WORK REQUEST
Find the line that contains "Where should I" in the records below, then repeat exactly that line and each one after it, leaving pictures out.

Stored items
+---+
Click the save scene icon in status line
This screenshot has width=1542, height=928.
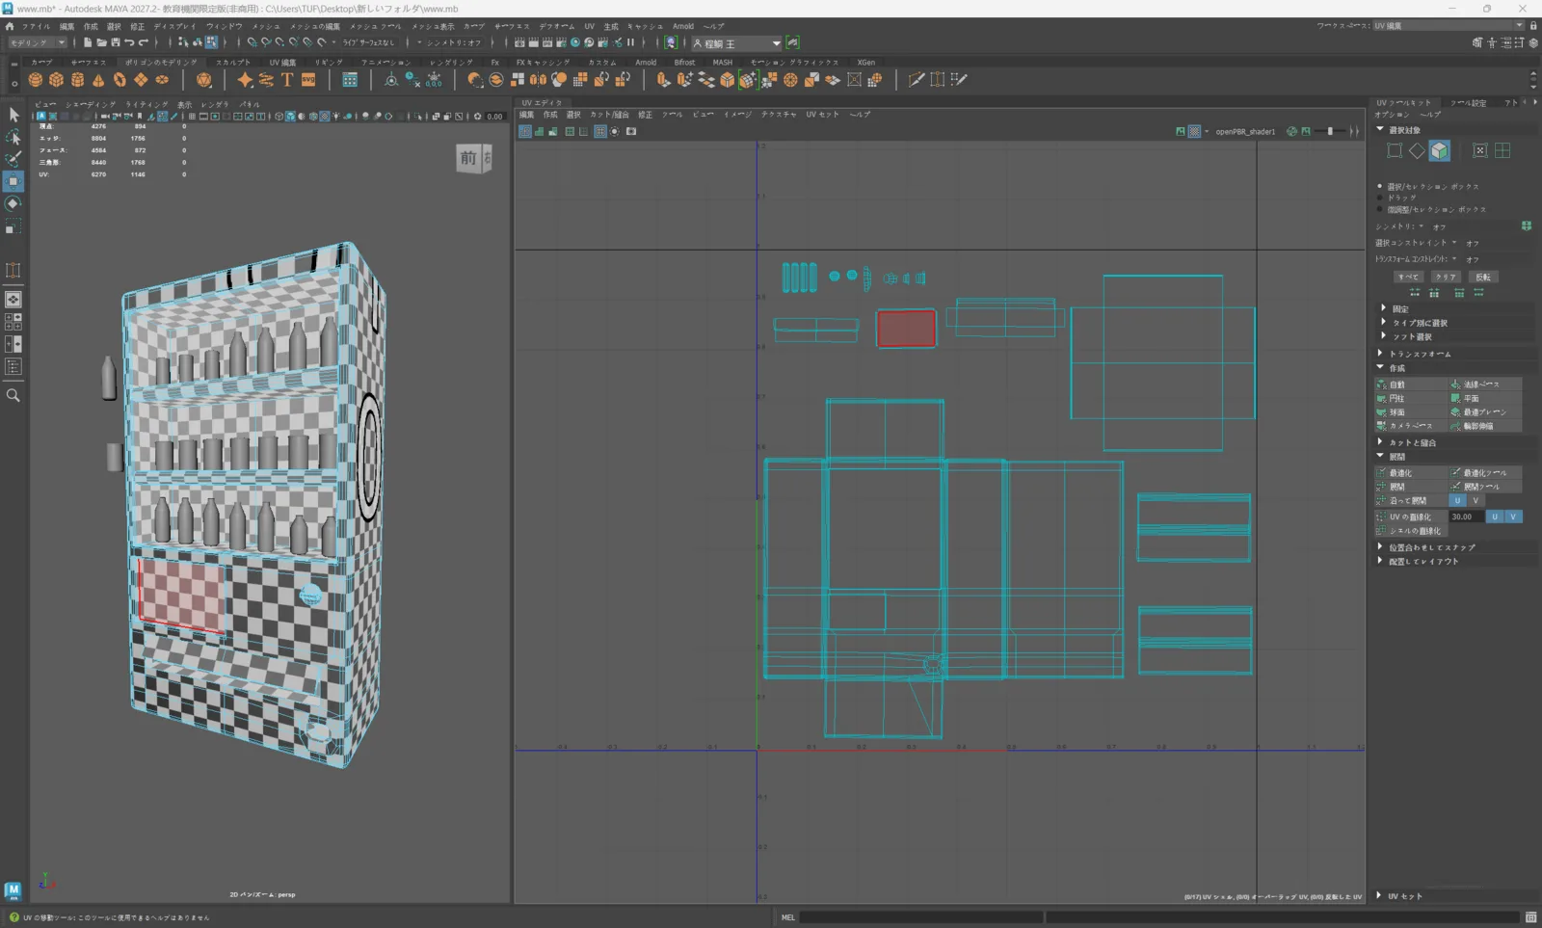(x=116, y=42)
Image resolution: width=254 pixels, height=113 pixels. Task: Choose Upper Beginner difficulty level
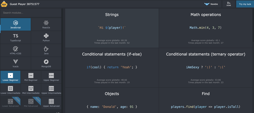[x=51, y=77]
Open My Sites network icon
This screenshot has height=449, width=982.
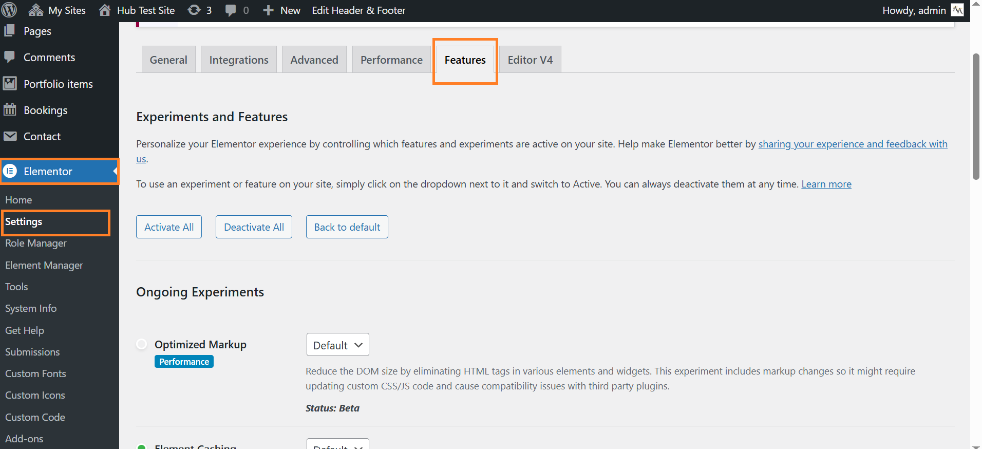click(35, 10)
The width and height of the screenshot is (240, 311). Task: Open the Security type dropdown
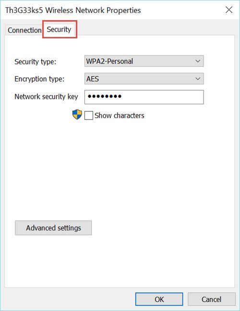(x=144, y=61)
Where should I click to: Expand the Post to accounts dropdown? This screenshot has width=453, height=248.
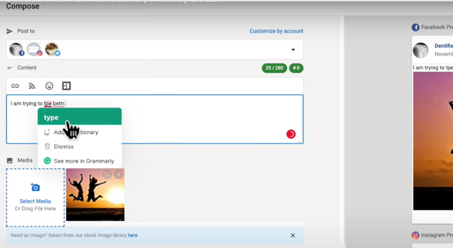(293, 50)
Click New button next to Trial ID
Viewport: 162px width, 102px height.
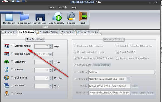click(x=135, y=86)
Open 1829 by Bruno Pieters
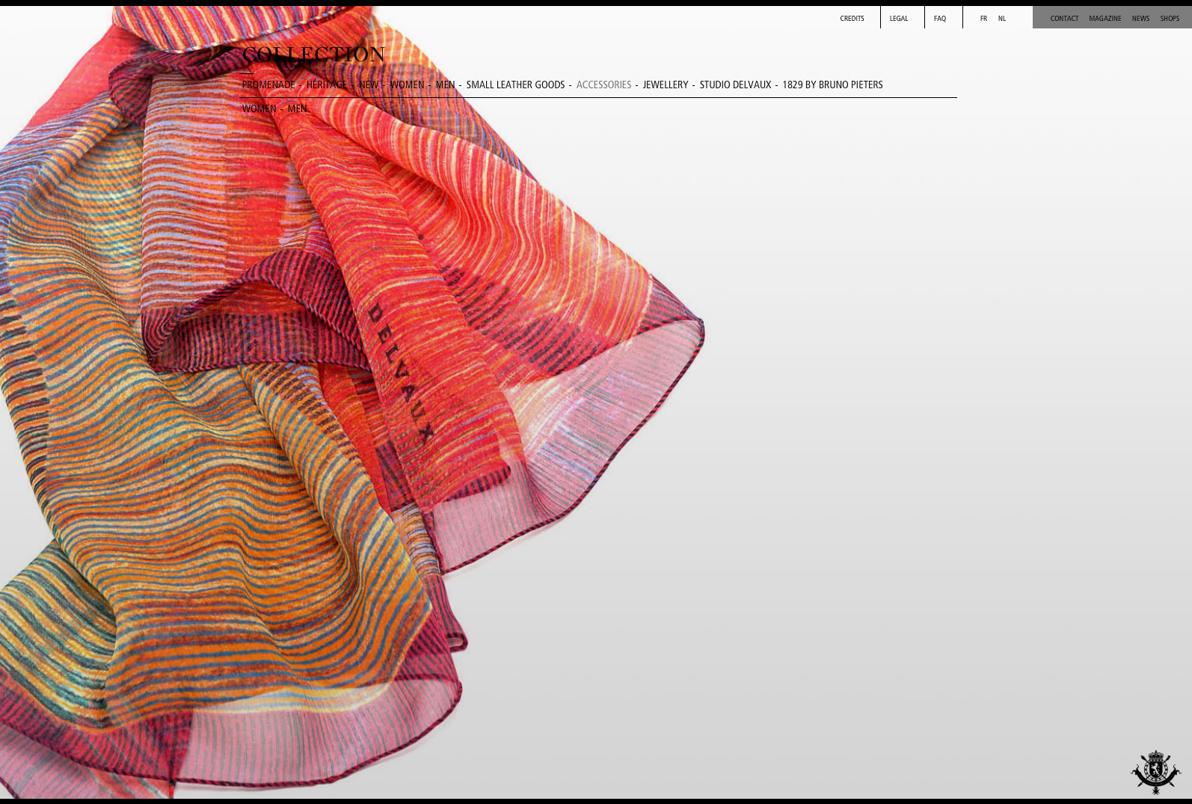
+---+
SOLUTION TO THIS EXERCISE
Where should I click to: Expand the Post to accounts dropdown? This screenshot has width=453, height=248.
(293, 50)
Click New button next to Trial ID
Viewport: 162px width, 102px height.
click(x=135, y=86)
Open 1829 by Bruno Pieters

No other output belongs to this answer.